From 9f45f935ac5c57381ee9580d84f40189c2ba8994 Mon Sep 17 00:00:00 2001
From: grizzlyuser <grizzlyuser@protonmail.com>
Date: Sun, 4 Apr 2021 23:16:26 +0300
Subject: libre/iceweasel: JSON processing script updates

Refactor and add processing of top-sites.json Remote Settings dump,
which is needed to override default sites with nonfree content which are
displayed on new tab and in the dropdown of address bar.
---
 libre/iceweasel/PKGBUILD              |   2 +-
 libre/iceweasel/process-json-files.py | 207 ++++++++++++++++++++++------------
 2 files changed, 133 insertions(+), 76 deletions(-)

diff --git a/libre/iceweasel/PKGBUILD b/libre/iceweasel/PKGBUILD
index 191ebdb88..1927046a3 100644
--- a/libre/iceweasel/PKGBUILD
+++ b/libre/iceweasel/PKGBUILD
@@ -93,7 +93,7 @@ sha256sums+=('79c957263eb8eb99cdb5cbadf689883b04d4ad197ab956a1dbd1576bfbdce9ae'
              'SKIP'
              '46171d428125c524c03588f1c5fbb7778e68ef558b5faa54be84f4df5e546427'
              'a6afaac11aa0b8ff6d32470681df54a2acfe8f8b62afe0c19dc168b1424ba098'
-             '6c5b6dda26503a7d4e00b81249225cc5ba03c3bde8b14bb65cb47648e372efee'
+             'c38c5f5937bcedcd5645d63bf5787e0336d0b006b29f64c45414bc3a6e83c3be'
              '714998c5fc379f54a66ff80a845b7880169cd5b4094b77b719a99d33b65c0940')

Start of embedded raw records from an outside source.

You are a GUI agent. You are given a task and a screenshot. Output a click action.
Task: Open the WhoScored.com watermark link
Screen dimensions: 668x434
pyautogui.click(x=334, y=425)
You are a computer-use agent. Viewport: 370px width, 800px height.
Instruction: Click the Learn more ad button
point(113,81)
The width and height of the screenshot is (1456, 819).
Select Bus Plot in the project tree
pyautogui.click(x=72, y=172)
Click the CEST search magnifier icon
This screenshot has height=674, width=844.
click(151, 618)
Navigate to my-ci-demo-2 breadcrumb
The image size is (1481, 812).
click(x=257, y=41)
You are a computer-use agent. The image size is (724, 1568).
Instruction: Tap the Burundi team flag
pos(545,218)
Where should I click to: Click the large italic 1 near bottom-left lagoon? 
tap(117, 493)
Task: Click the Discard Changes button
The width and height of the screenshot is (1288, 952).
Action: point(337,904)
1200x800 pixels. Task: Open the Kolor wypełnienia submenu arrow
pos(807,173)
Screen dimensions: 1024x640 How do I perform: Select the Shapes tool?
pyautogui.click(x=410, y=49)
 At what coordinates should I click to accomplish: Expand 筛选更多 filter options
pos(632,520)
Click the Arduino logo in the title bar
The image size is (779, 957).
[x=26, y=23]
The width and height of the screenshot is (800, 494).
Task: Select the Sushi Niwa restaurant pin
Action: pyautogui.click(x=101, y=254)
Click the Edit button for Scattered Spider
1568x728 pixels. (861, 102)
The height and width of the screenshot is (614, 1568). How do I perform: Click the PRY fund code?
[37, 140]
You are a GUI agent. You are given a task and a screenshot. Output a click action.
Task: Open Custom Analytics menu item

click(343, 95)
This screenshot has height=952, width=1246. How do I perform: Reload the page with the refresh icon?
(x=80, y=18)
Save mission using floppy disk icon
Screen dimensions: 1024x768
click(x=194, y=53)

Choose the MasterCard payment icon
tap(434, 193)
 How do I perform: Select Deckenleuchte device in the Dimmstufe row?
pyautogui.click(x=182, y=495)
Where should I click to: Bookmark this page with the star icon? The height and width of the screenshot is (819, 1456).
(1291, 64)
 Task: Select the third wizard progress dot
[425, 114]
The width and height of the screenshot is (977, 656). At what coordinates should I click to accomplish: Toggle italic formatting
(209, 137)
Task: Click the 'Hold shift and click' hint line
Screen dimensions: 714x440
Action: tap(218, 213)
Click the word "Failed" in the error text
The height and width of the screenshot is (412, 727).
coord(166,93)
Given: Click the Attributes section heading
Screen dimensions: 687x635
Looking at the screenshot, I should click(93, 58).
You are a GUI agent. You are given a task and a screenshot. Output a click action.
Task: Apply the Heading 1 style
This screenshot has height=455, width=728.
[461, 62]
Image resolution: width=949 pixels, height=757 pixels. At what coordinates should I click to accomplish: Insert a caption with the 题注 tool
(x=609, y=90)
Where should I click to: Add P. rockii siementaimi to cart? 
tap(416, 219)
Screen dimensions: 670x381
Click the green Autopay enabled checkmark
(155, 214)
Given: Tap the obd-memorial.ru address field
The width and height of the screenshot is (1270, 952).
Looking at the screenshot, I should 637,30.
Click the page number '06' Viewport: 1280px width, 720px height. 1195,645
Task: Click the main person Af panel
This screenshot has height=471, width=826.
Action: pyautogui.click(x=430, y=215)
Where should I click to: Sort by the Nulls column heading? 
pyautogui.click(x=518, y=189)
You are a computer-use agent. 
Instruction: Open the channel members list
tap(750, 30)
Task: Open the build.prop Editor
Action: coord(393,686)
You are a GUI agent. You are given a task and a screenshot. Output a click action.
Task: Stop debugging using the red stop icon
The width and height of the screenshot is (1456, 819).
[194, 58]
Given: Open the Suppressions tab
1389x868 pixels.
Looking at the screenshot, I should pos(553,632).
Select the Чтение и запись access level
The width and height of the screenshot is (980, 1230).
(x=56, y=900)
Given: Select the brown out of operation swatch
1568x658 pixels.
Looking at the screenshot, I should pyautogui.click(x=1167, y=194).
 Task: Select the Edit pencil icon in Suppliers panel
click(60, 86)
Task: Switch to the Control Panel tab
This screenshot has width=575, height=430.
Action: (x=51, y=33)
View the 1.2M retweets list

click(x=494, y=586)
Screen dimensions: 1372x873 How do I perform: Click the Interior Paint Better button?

 validpgpkeys=('14F26682D0916CDD81E37B6D61B7B526D98F0353') # Mozilla Software Releases <release@mozilla.com>
 validpgpkeys+=('BFA8008A8265677063B11BF47171986E4B745536') # Andreas Grapentin
diff --git a/libre/iceweasel/process-json-files.py b/libre/iceweasel/process-json-files.py
index a972e90e2..69264dc94 100644
--- a/libre/iceweasel/process-json-files.py
+++ b/libre/iceweasel/process-json-files.py
@@ -1,6 +1,6 @@
 #! /usr/bin/python3
 
-#    Copyright (C) 2020  grizzlyuser <grizzlyuser@protonmail.com>
+#    Copyright (C) 2020, 2021  grizzlyuser <grizzlyuser@protonmail.com>
 #    Based on: https://gitlab.trisquel.org/trisquel/wrapage-helpers/-/blob/81881d89b2bf7d502dd14fcccdb471fec6f6b206/helpers/DATA/firefox/reprocess-search-config.py
 #    Below is the notice from the original author:
 #
@@ -42,6 +42,7 @@ parser.add_argument(
     '-i',
     '--indent',
     type=int,
+    default=2,
     help='indent for pretty printing of output files')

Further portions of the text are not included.